Records from a data source
....

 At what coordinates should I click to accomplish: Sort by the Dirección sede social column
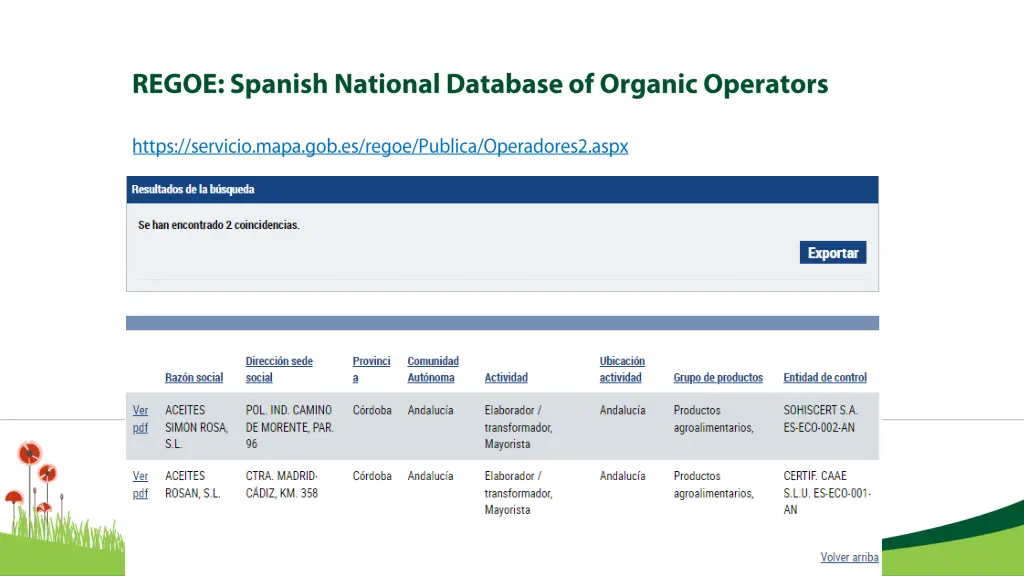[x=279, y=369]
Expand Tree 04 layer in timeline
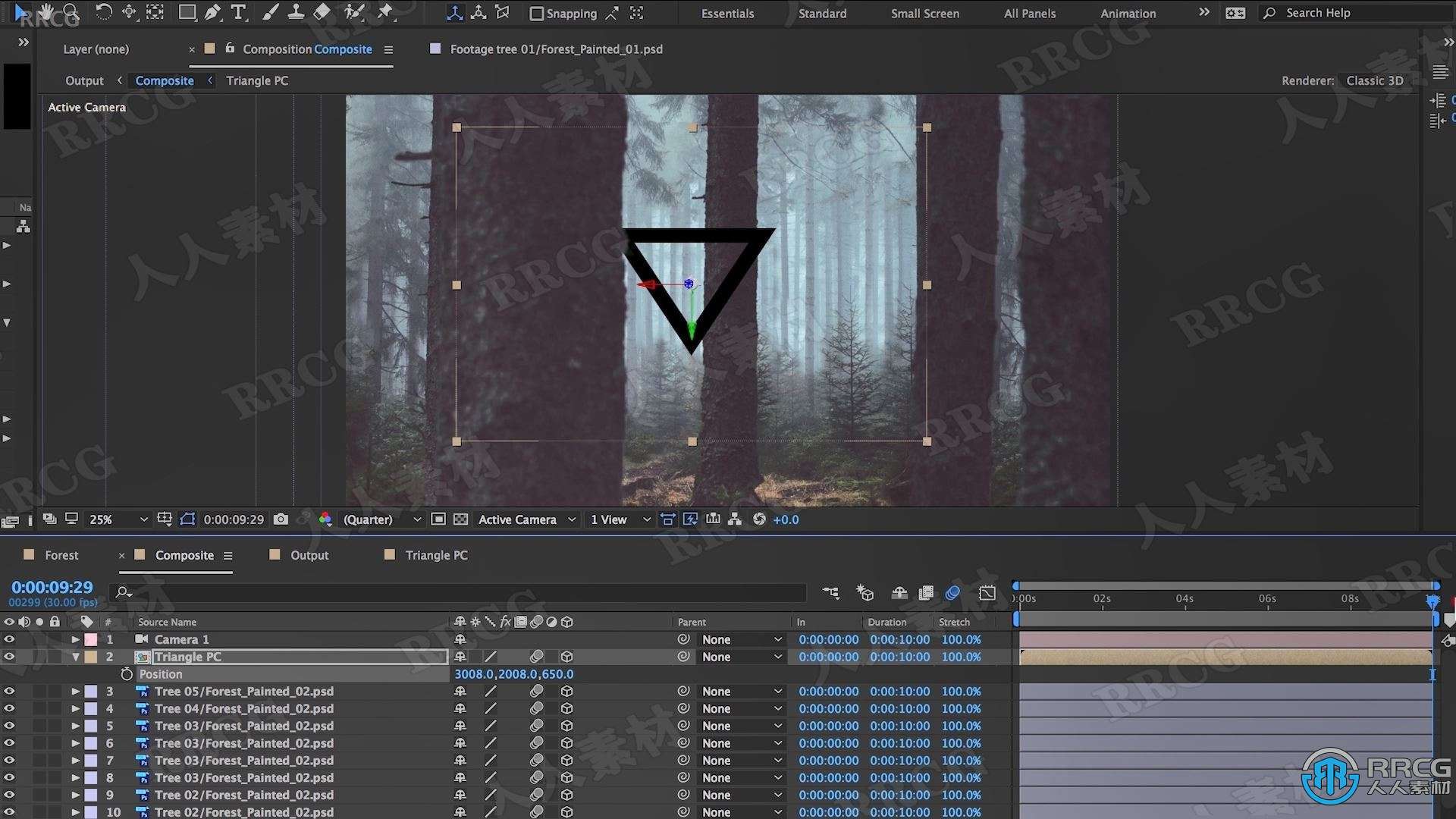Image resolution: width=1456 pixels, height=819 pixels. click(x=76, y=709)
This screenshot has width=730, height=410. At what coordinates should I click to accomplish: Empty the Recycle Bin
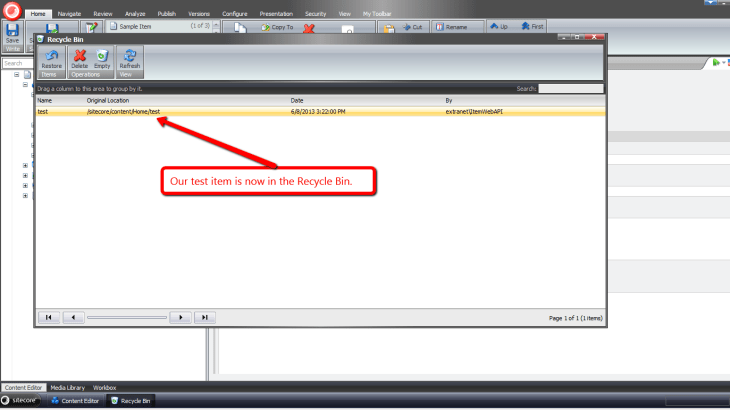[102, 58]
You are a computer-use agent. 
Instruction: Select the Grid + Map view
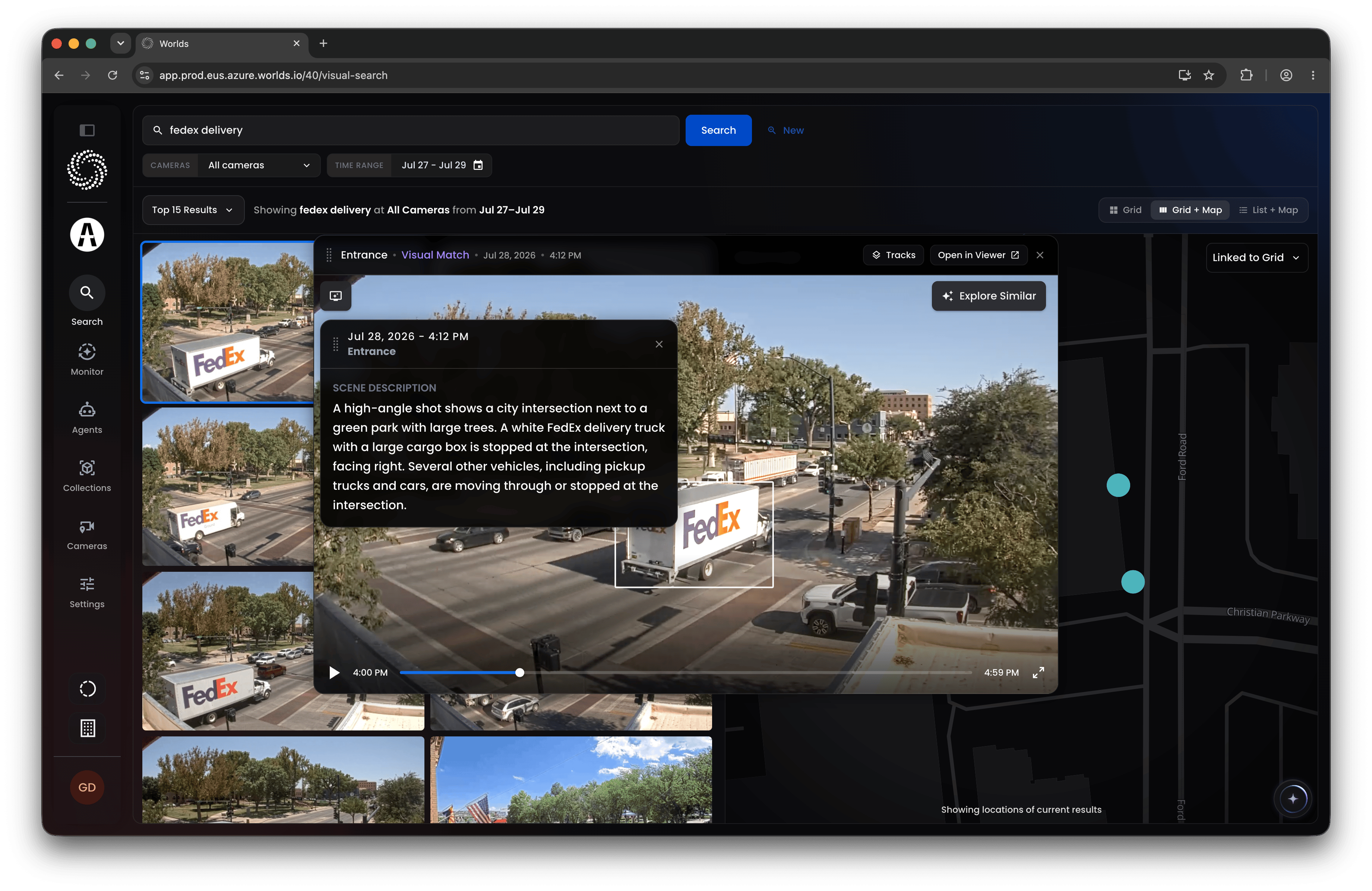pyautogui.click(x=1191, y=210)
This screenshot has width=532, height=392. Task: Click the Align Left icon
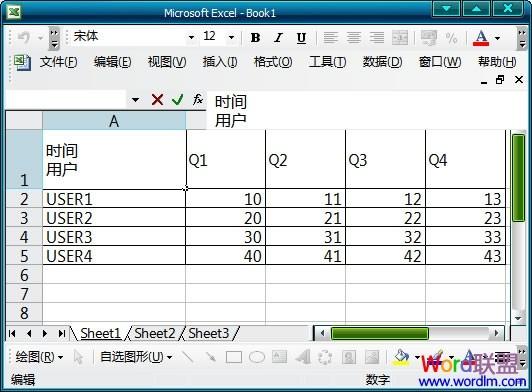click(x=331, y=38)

....

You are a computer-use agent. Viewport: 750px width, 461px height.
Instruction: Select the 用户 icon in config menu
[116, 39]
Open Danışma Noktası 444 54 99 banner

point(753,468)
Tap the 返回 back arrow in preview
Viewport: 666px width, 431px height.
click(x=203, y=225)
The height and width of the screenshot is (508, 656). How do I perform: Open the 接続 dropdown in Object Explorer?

....

WHAT YOU WILL DO: Whenever the string "agent" turns up in a line above, copy that line out.

REPLY:
You are a computer-use agent. 
You are a computer-use agent. Viewport: 750px width, 461px height.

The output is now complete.